California Attorney General Files Lawsuit Against 23andMe Over 2023 Data Breach

Legal Action Against 23andMe

California's Attorney General Rob Bonta has taken significant legal steps against Chrome Holding Co., previously recognized as 23andMe, citing the company's inadequate protection of personal information belonging to nearly 7 million users in a major data breach that occurred in 2023. The breach, which was instigated by a credential-stuffing attack, compromised sensitive genetic and ancestral data.

Details of the Breach

The lawsuit, filed on Thursday in the San Francisco Superior Court, claims that 23andMe ignored multiple warnings about potential security vulnerabilities within its systems. This negligence allowed cyber criminals to operate undetected for over five months, during which they siphoned off personal data from the company’s database.

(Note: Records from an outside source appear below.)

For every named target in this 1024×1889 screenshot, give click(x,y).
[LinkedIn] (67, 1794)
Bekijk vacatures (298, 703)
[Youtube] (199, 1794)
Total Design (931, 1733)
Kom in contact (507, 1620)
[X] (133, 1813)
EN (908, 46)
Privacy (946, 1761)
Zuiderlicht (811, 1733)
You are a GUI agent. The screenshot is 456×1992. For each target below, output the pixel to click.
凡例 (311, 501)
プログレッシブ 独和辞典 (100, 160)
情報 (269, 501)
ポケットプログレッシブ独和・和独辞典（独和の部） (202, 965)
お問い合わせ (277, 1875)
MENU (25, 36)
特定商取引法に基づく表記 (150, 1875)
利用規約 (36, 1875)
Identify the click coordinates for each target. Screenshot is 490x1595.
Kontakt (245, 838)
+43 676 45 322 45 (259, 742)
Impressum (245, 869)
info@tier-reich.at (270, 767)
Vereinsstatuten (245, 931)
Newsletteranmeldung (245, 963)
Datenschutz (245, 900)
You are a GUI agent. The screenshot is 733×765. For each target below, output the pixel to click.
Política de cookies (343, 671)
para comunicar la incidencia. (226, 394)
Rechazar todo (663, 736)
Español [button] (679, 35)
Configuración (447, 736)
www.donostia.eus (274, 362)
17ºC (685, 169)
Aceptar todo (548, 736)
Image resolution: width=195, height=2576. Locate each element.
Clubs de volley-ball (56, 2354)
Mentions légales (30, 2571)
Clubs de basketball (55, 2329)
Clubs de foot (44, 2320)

The breach particularly affected users with Chinese and Ashkenazi Jewish ancestry, with over a million records later being discovered for sale on the dark web.

According to Bonta's office, "23andMe's security measures were so lax that the threat actor was able to operate undetected within 23andMe's systems for over five months." This revelation emerged only after the hackers began offering the stolen data for ransom, prompting 23andMe to commence an internal investigation.

Consequences and Public Safety Concerns

Bonta emphasized the alarming implications of such data exposure, stating, "The sale of this data on the dark web took place amidst a period of mounting anti-Asian American and Pacific Islander and antisemitic hate and violence. This is disturbing and incredibly dangerous."

In a previous lawsuit filed in January 2024, 23andMe faced accusations regarding inadequate safeguards and a failure to notify affected customers about the data breach. The company ultimately settled this lawsuit for $30 million, further highlighting ongoing concerns regarding its data protection practices.

Company Background and Recent Developments

23andMe, once synonymous with consumer genetics testing and valued at $3.5 billion during its public offering in 2021, has seen a troubling decline in its operations, culminating in a bankruptcy filing in 2025. The company offered genetic testing kits that provided users with insights into their ancestry and health, a venture that many consumers embraced until recent controversies arose regarding data privacy and security.

In July 2025, the TTAM Research Institute, led by co-founder and former CEO Anne Wojcicki, acquired 23andMe’s assets for $305 million, indicating a shift in ownership amid ongoing scrutiny of the company’s practices.

Conclusion

With this lawsuit, the scrutiny around 23andMe's data security measures continues to intensify, raising critical questions about the company’s responsibilities to its users and the steps it will take in the future to protect sensitive personal information.